WHAT THE TASK REQUIRES
Below are records; copy every line in them that holds the word "pixels".

PROVIDED RECORDS
# # # #
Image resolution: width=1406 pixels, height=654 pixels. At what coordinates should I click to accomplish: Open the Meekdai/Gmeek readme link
# # # #
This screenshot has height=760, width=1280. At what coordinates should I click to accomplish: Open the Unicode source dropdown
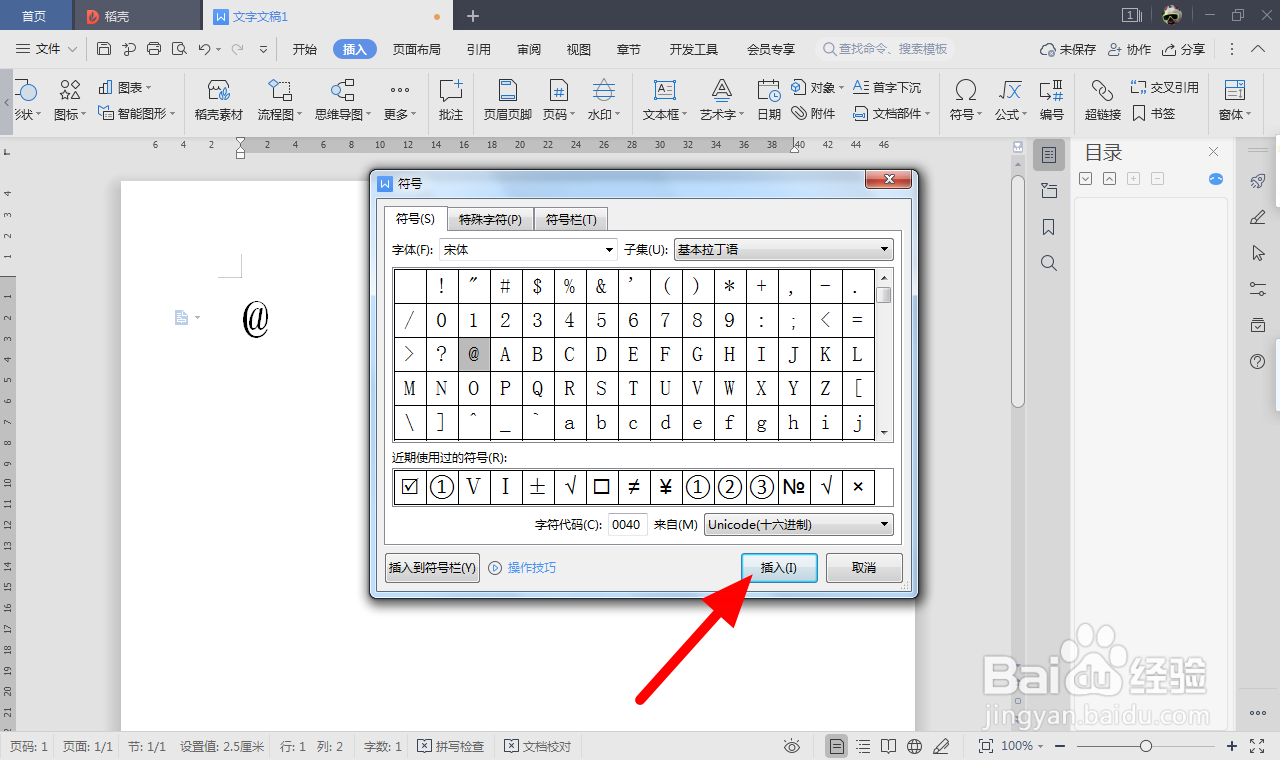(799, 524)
# # # #
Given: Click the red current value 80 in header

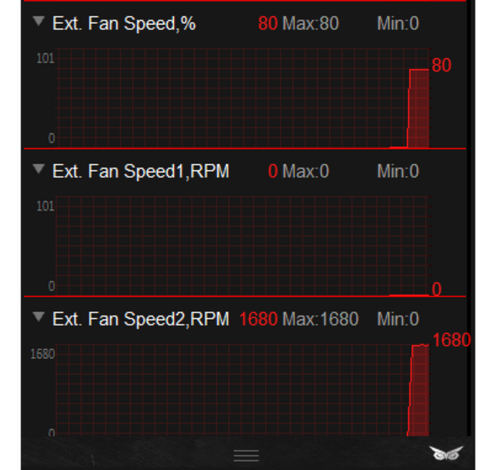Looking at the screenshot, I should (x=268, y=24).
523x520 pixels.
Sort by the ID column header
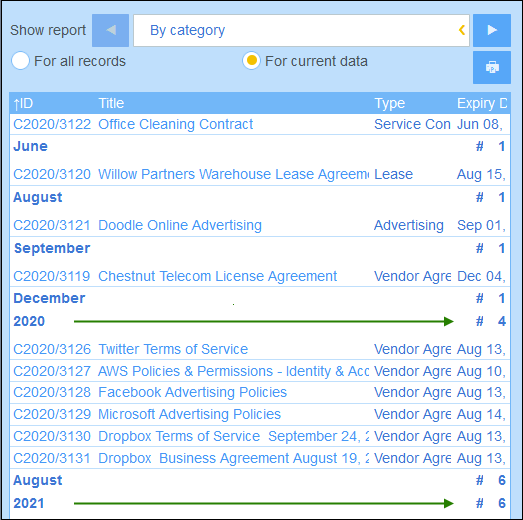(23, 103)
# # # #
TASK RESULT
Image resolution: width=1406 pixels, height=654 pixels. At what coordinates should I click to accomplish: Open the Meekdai/Gmeek readme link
523x520 pixels.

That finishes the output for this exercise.